Deep Dive in Rice's Theorem

2024-11-11

Let us first look at two functions. How are they different?

TypeScript
function foo1(input: number): number {
    console.log("Input: ", input)
    const bar = input * 2;
    return 1;
}

TypeScript
function foo2(input: number): number {
    return 1;
}

Well, both functions ignore their input and return 1, but the first one logs the input and initializes a new variable based on the input value. Other than that, the two are basically identical.

Right. What we want to focus on is the following: Even though the two functions may be structured differently inside, if you observe the two functions from the outside by treating them as a black box, where you can only observe the inputs and outputs of each function, the two functions are identical. For all inputs, the functions simply return the number 1. For this, we say that although the two functions differ from each other syntactically, they are semantically identical.

In order to formalize this, we take a look at what kind of mathematical function each of these functions would represent. Be careful that mathematical functions are different from the functions in the programming sense. What would this function look like for our example functions?

It would be something like $f: x \mapsto 1 \forall x$, depending on which domain we define our function on.

Great. Now, if we would want to map the set of all functions (in the programming sense) to the set of all mathematical functions, do you see that every function (in the programming sense) will have a corresponding mathematical function, and that some functions (in the programming sense) would map to the same mathematical function?

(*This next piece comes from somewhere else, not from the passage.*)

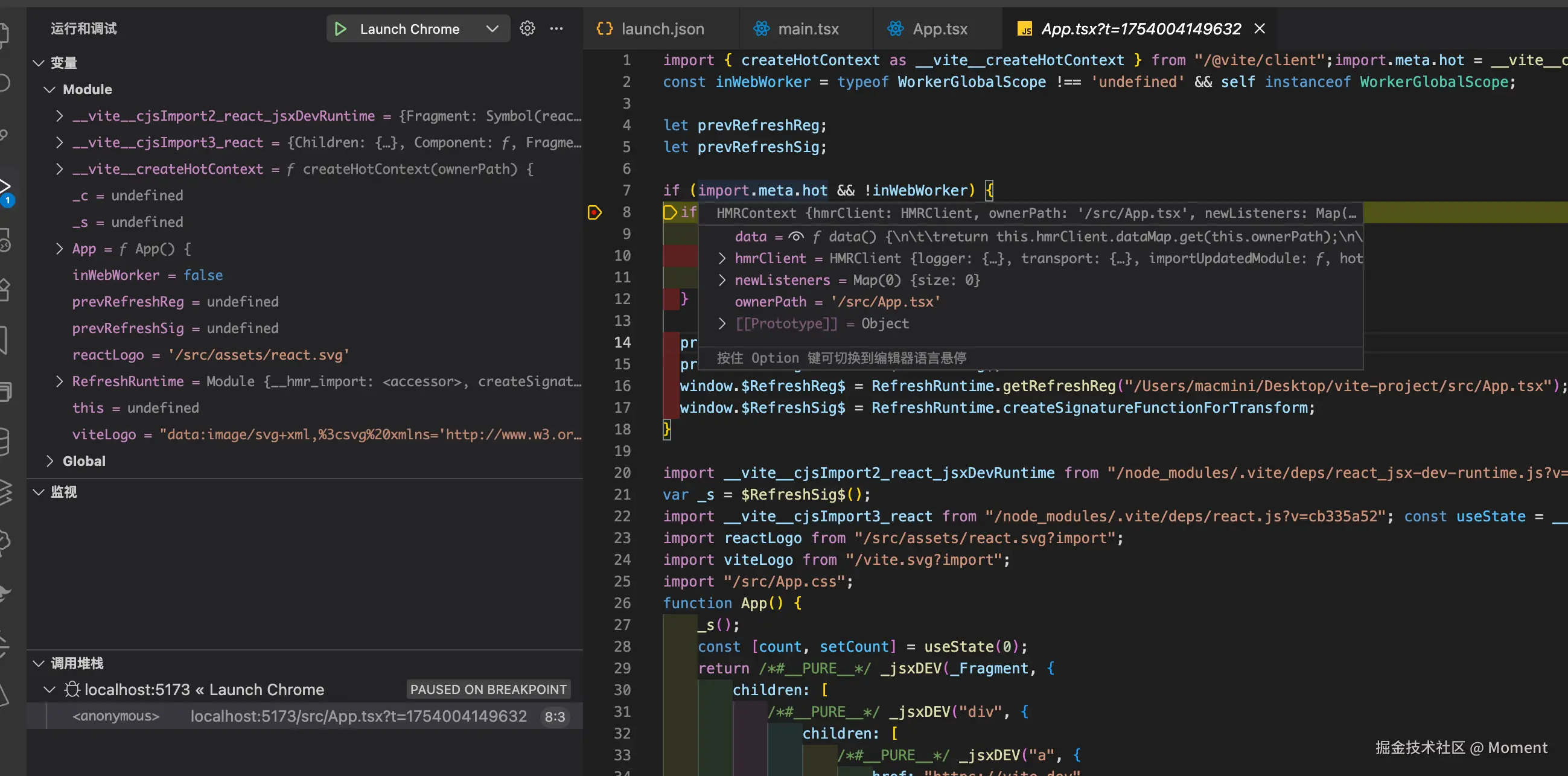Click the eye getter icon beside data
Screen dimensions: 1568x776
795,236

Yep, I think that's pretty clear. So the function is well-defined since all domain elements will be mapped to some function in the mathematical sense. The function is clearly not injective, as you pointed out with the example above. And the function is not surjective either!

How did you guess that?

We already learned in the lectures about the existence of incomputable functions, so that was pretty easy to guess. Since there are functions unabled to be computed by any Turing Machine, there can't be any function in the programming sense mapping to an incomputable function. If so, there would be an equivalent Turing Machine according to the Church-Turing Thesis and the function would be computable.

Very well! I actually just wanted to move on to Turing Machines.

For Turing Machines, the output for an input string in $\{0, 1\}^*$ is either also a string in $\{0, 1\}^*$, or it doesn't exist at all, in case the Turing Machine is stuck in an infinite loop. This behavior makes it a little bit tricky to represent the behavior of a Turing Machine (i.e. the input-output relation) in a function $f \colon \{0, 1\}^* \longrightarrow \{0, 1\}^*$. Instead, we say a Turing Machine computes a partial function $f \colon \{0, 1\}^* \longrightarrow \{0, 1\}^* \cup \bot$.

What the heck is a partial function?

In a partial function, not every domain element needs to be mapped; We denote $f(w) = \bot$ if the input $w$ doesn't have a corresponding mapping. In the context of Turing Machines, $f(w) = \bot$ means that the Turing Machine does not halt on the input $w$. Note that partial functions are a superset of total functions and that all total function is partial.

Anyways, we have Turing Machines and partial functions computed by Turing Machines. Now take any non-empty real subset $\mathcal{S}$ of computable partial functions. Then, there has to be a set of Turing Machines, all computing a function in $\mathcal{S}$. Rice's Theorem states that this set of Turing Machines is undecidable.

Take our previous functions as an example, which were all functions returing 1 for every input. Since the set $\{ \langle M \rangle \mid M \text{returns 1 for every input} \}$ is undecidable according to Rice's Theorem, it is impossible to program a function which looks like this:

TypeScript
function oneDecider(func): boolean {
    // 1. Check if func returns 1 for every input
    // 2. If yes return true, otherwise return false
}

Likewise, the following program is also impossible to construct:

TypeScript
function oneDecider2(func): boolean {
    // 1. Check if func returns 1 for input 1
    // 2. If yes return true, otherwise false
    return func(1) === 1;
}

Do you see why? We're checking whether an input program func returns 1 on input 1, therefore effectively checking whether the partial function computed by func is in $\mathcal{S} = \{ f \mid f(1) = 1 \}$. While the program may work for certain input functions, we can certainly argue that there will be an input function where oneDecider2 will crash.